Service: 2 p.m. Saturday at New World United Methodist Church. Interment will follow in Moore Memorial Gardens. A celebration service to be held in Georgetown is pending final arrangements. Visitation: 6:30 to 8 p.m. Friday at Moore Funeral Home.
Memorials: May be made to the Wesleyan Homes Benevolent Fund, P.O. Box 486, Georgetown, Texas 78627.
Rosemary Jo McColm was born Feb. 5, 1938, in Winchester, Ind., to Joseph Henry McColm and Iona Ruth Frazee McColm. When Rosemary was 15 years old, her family moved to Colorado, where her father had taken a job at the Rocky Flats Nuclear Project. Her mother taught art and other subjects in schools in Indiana and Colorado. Rosemary graduated from the University of Colorado in 1960, and went to California to teach. She went back to Boulder, where she met the man she would marry singing in the church choir. His bass to her soprano led them through a life that exemplified family values and have left a legacy that looms large in the lives of many.
Rosemary Jo McColm married Hollis Dean Trietsch in 1962. Two children, Paula and Joseph, followed at two-year intervals. They settled in Arlington in 1966, and Rosemary remained there until 2009. She taught several generations of second graders at Wimbish Elementary. She received her master's degree in reading education in 1982 from North Texas State University. She was proud to be a member of Phi Beta Kappa and several other professional groups.
A lifelong United Methodist and active member of New World UMC, she seldom missed a choir practice. She was also active in the UM Women, and many other UM ministries. She was involved in her children's activities and other organizations around Arlington. After her retirement from AISD and during the arrival of her grandsons, she founded a prayer quilt ministry. She was a Stephen Minister.

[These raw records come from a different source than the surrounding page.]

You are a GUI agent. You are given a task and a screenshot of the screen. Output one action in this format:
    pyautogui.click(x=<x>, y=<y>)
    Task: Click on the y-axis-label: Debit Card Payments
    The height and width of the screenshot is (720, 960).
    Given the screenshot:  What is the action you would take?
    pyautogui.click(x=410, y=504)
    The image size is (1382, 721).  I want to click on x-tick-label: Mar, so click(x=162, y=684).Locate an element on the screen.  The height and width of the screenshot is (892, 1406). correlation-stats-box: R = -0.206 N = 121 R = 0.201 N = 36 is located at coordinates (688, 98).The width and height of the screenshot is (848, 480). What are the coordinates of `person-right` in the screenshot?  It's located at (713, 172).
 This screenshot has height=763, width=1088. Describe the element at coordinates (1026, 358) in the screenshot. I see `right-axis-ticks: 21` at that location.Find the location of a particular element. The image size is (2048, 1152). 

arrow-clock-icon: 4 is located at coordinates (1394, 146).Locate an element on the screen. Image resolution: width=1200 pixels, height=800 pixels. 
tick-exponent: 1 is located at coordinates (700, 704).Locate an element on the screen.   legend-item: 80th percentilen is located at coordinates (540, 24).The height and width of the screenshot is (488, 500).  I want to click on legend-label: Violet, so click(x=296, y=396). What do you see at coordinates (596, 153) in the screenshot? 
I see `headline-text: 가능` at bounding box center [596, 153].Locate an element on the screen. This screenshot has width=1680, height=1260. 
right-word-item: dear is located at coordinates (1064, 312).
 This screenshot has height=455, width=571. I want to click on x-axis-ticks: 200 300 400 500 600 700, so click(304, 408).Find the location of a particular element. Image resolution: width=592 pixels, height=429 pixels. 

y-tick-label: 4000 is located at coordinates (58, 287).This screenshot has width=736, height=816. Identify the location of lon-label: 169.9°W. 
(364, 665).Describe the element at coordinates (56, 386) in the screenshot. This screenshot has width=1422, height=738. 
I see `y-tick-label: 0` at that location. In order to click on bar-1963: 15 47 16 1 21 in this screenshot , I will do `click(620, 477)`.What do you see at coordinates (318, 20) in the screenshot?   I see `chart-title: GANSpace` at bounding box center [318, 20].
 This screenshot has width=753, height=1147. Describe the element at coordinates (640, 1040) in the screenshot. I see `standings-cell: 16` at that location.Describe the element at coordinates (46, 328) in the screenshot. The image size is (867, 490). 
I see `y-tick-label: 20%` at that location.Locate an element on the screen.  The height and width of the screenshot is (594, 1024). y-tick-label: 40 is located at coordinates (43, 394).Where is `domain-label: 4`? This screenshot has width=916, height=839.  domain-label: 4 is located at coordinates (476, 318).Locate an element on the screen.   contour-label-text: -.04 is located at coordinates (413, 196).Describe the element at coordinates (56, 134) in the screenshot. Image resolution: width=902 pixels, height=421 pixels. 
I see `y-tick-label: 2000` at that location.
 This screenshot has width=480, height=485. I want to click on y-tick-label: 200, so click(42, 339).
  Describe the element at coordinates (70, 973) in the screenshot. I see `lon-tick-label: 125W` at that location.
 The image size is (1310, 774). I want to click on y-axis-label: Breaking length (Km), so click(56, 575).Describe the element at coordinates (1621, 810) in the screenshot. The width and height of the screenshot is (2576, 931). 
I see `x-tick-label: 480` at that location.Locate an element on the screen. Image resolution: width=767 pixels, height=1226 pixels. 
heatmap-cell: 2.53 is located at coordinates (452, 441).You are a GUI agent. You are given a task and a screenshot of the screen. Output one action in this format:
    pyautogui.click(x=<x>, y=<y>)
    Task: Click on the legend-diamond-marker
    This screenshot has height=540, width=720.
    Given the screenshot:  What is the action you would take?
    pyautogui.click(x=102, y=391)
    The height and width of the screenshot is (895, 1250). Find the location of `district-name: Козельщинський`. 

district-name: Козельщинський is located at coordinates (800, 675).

After her husband died in 2000, she began spending increasing amounts of time in Georgetown with her daughter's family to be closer to her two beloved grandsons. In 2008, she decided that she wanted to move to Georgetown full time, moving into the Wesleyan Senior Apartments in 2009. While here, she had participated in the residents' councils of her facilities, and attended First United Methodist Church, singing in the senior adult choir and attending Sunday school and Bible studies.
Mom, we rejoice that you sing with the angels. You taught us what it meant to bloom where you were planted, and how to stay strong in the Lord despite great adversity.
Survivors: Rosemary is survived by her daughter, Paula Trietsch Chaney, and family, Rick, Jacob and William Chaney of Georgetown; her son, Joseph Trietsch, and Naomi Briones of Sierra Madre, Calif.; a large extended family; and many friends.